Women and Wisdom4 Dec, 2014 By: Stephanie Prange
Dec. 3 I attended a wonderful and informative holiday event sponsored by the Canon Club, held by DEG: the Digital Entertainment Group and hosted by Deloitte at The Peninsula Beverly Hills.
The DEG created the forum, "Canon Club: Where Women in Home Entertainment Meet," for women in home entertainment to come together to learn, share and engage, and the holiday event certainly delivered on that promise.
The event’s featured speaker, Madeline Di Nonno, CEO of the Geena Davis Institute on Gender in Media, offered some compelling statistics on the state of female representation in the media, both domestically and internationally (seejane.org/symposiums-on-gender-in-media/gender-bias-without-borders/).
Di Nonno told the assembly progress has been very slow. As the study says of the United States, “Research reveals that the percentage of female speaking characters in top-grossing movies has not meaningfully changed in roughly a half of a century.”

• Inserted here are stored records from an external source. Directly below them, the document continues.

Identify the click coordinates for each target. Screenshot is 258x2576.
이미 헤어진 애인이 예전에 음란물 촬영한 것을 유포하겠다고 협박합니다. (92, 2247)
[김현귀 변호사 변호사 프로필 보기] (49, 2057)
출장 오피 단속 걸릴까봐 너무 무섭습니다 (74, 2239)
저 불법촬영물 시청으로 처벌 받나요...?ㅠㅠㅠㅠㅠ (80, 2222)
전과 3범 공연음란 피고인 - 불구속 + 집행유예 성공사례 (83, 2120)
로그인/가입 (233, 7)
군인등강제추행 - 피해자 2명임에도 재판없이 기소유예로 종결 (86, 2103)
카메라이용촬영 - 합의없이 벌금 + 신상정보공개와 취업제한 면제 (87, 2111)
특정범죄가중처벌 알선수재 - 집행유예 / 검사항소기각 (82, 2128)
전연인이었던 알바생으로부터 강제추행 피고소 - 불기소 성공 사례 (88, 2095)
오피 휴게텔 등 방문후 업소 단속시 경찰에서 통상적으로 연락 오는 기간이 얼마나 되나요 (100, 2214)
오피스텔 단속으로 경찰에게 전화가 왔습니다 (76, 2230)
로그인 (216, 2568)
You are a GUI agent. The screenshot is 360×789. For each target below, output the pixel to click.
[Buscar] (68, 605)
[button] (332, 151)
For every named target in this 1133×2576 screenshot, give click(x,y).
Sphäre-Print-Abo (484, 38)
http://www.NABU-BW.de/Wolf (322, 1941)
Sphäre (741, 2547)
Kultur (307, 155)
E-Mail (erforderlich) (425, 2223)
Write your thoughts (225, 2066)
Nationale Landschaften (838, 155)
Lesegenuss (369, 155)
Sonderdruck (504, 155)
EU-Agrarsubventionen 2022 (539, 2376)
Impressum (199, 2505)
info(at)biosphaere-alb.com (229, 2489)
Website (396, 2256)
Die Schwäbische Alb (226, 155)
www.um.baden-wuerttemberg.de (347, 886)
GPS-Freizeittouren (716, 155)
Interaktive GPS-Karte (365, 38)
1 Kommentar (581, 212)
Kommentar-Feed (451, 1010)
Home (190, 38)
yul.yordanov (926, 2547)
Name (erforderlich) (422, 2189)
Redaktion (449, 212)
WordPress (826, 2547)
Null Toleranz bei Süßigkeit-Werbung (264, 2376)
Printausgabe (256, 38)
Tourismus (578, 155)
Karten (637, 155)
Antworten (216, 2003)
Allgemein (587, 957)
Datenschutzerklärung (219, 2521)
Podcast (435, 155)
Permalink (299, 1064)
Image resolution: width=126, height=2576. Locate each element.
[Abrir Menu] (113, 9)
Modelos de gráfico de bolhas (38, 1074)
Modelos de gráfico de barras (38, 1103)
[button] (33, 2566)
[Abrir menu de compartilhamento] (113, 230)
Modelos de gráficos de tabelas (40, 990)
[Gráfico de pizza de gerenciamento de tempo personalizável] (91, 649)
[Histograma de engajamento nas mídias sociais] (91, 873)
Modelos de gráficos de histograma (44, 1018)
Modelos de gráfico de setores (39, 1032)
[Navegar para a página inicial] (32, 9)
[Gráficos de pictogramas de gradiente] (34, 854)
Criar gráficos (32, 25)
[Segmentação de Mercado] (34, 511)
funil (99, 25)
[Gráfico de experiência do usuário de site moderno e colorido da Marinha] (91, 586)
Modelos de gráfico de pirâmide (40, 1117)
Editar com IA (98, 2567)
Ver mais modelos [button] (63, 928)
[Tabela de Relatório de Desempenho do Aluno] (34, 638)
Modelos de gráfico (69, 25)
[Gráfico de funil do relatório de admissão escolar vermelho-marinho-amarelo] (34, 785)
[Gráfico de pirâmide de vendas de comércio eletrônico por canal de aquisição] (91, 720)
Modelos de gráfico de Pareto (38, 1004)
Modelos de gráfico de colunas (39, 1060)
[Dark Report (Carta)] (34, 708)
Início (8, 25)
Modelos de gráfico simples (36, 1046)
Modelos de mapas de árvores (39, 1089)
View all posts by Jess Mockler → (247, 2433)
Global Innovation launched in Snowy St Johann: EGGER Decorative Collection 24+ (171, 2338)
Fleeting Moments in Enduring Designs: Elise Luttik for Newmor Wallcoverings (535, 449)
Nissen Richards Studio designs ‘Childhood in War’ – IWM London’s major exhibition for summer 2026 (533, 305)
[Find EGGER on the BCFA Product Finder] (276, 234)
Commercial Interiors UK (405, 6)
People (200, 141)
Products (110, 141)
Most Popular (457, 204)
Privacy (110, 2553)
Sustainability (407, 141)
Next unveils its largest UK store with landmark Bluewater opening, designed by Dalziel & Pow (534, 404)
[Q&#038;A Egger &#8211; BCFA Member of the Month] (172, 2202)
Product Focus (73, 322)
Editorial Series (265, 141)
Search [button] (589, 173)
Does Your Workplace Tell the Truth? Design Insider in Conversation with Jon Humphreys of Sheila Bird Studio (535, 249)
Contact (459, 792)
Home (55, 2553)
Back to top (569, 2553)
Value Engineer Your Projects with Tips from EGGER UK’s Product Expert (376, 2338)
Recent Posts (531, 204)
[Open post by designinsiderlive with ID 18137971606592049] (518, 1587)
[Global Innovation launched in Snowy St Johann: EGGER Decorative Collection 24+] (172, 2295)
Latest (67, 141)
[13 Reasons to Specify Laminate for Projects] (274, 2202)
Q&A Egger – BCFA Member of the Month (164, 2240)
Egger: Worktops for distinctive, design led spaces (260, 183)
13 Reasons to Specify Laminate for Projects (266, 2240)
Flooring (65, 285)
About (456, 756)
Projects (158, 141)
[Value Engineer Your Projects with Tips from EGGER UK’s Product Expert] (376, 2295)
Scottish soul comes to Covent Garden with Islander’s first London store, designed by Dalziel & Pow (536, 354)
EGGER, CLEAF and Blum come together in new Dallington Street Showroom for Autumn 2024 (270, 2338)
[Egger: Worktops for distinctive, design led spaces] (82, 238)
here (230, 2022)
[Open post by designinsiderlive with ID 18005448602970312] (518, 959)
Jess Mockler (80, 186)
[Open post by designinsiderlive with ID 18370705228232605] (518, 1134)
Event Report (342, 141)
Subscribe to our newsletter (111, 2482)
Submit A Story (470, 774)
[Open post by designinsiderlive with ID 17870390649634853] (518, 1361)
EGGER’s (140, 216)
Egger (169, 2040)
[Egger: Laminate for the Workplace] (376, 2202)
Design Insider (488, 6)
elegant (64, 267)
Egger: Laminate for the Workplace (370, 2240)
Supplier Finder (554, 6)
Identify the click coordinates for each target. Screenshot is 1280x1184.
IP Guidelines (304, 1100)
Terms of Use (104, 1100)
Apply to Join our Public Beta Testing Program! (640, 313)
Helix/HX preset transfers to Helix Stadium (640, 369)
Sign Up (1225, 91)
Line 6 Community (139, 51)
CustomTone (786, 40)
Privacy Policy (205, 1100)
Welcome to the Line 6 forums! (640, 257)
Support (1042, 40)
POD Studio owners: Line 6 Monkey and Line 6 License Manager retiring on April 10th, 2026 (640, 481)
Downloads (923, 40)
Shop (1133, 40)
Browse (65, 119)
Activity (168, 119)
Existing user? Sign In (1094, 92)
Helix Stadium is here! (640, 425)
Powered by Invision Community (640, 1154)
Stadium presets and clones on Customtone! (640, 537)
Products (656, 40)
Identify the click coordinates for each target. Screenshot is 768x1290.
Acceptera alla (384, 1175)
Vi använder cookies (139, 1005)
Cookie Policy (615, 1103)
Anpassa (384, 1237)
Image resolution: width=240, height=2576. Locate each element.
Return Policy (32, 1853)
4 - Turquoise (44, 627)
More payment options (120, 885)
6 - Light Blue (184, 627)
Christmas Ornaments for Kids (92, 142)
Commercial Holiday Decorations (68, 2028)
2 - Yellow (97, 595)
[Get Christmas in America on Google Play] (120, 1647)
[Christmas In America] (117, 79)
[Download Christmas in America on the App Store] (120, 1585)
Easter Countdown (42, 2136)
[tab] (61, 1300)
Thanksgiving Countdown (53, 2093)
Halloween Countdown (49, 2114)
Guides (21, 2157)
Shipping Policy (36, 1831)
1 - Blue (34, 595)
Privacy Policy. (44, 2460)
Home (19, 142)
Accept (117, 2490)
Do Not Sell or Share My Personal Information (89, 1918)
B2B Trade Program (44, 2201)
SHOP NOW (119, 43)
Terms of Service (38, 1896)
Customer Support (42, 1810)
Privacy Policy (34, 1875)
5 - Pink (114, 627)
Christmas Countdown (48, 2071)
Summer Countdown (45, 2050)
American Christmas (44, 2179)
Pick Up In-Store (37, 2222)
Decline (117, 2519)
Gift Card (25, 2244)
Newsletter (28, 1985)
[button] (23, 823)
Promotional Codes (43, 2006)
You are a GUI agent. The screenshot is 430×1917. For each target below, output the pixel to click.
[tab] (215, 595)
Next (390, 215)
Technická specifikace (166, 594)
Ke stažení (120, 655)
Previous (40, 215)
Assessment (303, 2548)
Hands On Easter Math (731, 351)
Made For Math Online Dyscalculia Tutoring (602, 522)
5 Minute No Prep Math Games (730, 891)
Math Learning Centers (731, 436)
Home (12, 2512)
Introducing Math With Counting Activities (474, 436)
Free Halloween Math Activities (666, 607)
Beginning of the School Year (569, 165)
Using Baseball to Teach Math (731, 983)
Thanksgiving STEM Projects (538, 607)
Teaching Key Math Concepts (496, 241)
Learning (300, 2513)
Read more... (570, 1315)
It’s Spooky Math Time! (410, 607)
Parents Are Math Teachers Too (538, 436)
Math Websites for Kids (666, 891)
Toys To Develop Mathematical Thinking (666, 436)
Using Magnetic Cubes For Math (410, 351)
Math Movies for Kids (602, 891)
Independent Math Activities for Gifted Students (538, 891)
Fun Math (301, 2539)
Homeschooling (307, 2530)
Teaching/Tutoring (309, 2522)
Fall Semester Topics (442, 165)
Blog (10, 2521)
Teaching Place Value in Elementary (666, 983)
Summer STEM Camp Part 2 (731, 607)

The focus on women in media seems to be on their physical attributes.
“Female characters just can’t escape an emphasis on appearance,” she said, adding that females 13-39 are “equally sexualized.”
Still, some progress has been made. The Institute has been able to get more female characters included, if only in the background on various animated films. But it’s hard to get Hollywood to change the mindset that men won’t go to female-driven films, while women will go to male-centered films. With regard to that, I think Di Nonno made a great point, saying that if female characters are written compellingly, both men and women will flock to content. Case in point: Disney’s Frozen.
“Boys loved Frozen,” she said.
And girls loved it, too, for its strong female characters. “I want the sparkle, but I want the Jedi thing,” Di Nonno said of the Institute’s research on the attitude of today’s young girls.
Perhaps it’s not so much that consumers don’t flock to see female-oriented films as it is that they want to see well-written female characters, characters as well-written as the male ones. And that will probably require more female involvement in the writing, producing and directing of content.
I commend Di Nonno and the Geena Davis Institute for tackling this problem, and I think the Institute’s research and outreach is important to Hollywood as it looks to attract consumers with stories that are new and effectively target more than half the population. I think progress will be both rewarding for women and profitable for the industry.